Lucy had told me about this bit last night so was lovely to run along it with her -  her ankle wasn't giving her any trouble and she was making steady progress. 
 
I think I lost her on this epic downhill, this race really did have it all:
Time for round 2!   We collected a wristband and headed off for the second lap, this time skipping out Pointless Hill.   I spent quite a lot of it with Andy No Trainers, and his friends Lou and Sue who were really friendly.  The weather was consistently pleasant, occasionally a little warm, but never boiling like last week.  There were quite a few gates which I struggled to open and often jumped over or climbed under if there was nobody around to help.
The race was going pretty well - last week had similar elevation and had taken me nearly 6 hours so I'd set out expecting a similar sort of time, however I seemed to be going a bit quicker and was in good spirits:
When I got to the Love Station™ the second time round, I heard one of the volunteers offering beer and schnapps to a runner, who declined.  I asked if she was joking, she said, "Would we joke about something like that?  Do you want one?"  I took her up on a schnapps.  It was AMAZING!  It reminded me of schnapps when skiing to give yourself a kick up the arse and it totally worked.  Whilst I was drinking it, I overheard a guy saying he was running New Forest marathon tomorrow.  Aha!  I told him I was doing it too, he asked me why and we had a quick chat about my counties challenge.  He left the aid station before me so I chased him down and demanded to know why he was running two marathons in two days also.  (The short answer whenever you ask that question is, we're all running obsessed crazies.  But there's always a long answer too). 

His name was Ian and he's decided to try and bag 100 marathons before he's 40.  Impressively, he decided this when he'd only done 2 or 3, which meant he was able to start a blog about it, the fricken awesomely-titled Running Selfie Wanker.  We talked about our blogs, what huge narcissists we are, what a pain in the arse it is trying to take loads of photos for your blog whilst running, the messy politics of running clubs, about how (un)prepared we were for tomorrow and on and on.  A few miles passed easily.  Here we are:
I note he has already written up both his reports, he wins the gold star for promptness!  Thank you also for the kind mention :)

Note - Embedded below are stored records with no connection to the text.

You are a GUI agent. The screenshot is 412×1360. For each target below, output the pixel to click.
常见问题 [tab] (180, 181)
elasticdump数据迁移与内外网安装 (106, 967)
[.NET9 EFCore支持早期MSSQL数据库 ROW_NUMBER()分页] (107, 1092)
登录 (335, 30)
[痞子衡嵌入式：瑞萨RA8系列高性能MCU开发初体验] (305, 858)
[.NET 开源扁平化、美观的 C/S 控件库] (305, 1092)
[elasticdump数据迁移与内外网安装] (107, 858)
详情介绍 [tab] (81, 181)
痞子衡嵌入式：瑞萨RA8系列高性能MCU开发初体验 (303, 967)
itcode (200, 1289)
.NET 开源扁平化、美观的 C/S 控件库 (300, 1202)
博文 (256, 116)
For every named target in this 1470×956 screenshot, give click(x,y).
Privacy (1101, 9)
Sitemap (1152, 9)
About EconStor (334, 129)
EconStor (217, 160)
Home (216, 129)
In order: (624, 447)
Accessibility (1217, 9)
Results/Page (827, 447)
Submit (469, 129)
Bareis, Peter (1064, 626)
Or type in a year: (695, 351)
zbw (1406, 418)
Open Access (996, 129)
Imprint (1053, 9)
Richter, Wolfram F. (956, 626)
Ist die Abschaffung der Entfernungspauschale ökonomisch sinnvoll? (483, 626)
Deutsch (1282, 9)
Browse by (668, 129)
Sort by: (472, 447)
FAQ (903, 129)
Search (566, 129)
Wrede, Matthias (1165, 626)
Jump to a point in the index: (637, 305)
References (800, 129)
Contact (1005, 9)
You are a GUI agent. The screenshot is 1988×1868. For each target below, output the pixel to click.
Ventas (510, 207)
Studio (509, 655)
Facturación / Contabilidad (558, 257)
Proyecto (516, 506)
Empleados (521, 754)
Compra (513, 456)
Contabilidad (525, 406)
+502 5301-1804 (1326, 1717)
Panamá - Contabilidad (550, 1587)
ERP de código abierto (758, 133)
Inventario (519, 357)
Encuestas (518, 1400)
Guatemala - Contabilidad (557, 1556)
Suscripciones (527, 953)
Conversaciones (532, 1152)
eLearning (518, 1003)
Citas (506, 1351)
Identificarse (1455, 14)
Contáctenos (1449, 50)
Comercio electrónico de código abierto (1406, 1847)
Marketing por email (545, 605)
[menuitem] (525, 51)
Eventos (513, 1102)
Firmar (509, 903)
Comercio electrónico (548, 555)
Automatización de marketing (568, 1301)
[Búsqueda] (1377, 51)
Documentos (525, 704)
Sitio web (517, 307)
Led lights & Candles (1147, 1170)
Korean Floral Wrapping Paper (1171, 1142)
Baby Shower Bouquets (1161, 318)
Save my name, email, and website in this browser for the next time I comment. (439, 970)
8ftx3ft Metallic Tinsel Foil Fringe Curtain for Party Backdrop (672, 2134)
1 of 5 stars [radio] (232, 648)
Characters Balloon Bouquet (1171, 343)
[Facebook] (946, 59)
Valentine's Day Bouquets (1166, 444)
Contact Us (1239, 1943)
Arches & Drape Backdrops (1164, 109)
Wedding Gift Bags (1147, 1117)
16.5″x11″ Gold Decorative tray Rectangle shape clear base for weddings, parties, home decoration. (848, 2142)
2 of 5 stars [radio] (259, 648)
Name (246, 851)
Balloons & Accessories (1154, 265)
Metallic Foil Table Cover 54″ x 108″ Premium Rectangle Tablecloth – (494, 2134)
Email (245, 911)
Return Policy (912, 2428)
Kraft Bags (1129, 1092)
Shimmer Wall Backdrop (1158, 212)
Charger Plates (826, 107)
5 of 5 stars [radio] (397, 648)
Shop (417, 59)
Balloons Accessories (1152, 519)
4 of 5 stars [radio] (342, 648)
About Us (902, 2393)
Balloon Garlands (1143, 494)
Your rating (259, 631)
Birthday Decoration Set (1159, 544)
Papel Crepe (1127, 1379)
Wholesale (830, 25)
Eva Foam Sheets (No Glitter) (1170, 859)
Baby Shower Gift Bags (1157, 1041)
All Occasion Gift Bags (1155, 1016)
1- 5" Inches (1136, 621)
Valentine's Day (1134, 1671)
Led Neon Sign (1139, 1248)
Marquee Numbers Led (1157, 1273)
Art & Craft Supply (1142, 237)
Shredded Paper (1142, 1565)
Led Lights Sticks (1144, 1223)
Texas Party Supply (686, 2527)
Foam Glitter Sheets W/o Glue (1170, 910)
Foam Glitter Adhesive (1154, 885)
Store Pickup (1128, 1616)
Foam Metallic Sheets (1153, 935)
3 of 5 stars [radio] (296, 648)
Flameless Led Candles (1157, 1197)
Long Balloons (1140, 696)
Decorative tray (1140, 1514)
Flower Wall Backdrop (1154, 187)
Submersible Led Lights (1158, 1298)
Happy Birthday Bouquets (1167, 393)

I lost him in the last mile or so as I decided to try and get under 5 hours 30 so had some fun with the last few downhills but didn't quite make it... still 05:32:12 isn't bad!  I'd already heard that you get an amazing pint glass as well as a lovely medal for finishing this race - first race I've ever done that had such a funky 'prize' and I absolutely LOVE it!
 You also get a free drink to go in it - win win!!
I waited around long enough to see Ian and his friend finish, then dashed off for a shower, a massage, some food (carb loading again! note how they are also plastic-free) and eventually that beer.  Yet again I was invited to join other people in the tent and chatted about the race, it was more like a festival than a race, everyone was so lovely.
I went and got all my stuff ready for the following day's race before returning to the tent for more food before retiring at the ridiculously early hour of 8pm as I had a stupidly early start on Sunday.  Just as I headed off there was a second utterly ridiculous sunset - Dorset really is the most beautiful county so far.  This race was an utter joy.  I am already planning to come back and do more White Star Running races as the whole thing was brilliant from beginning to end.  Thank you !

One final pic taken by the official photographer (obviously photos were free - this race literally couldn't be better if it tried).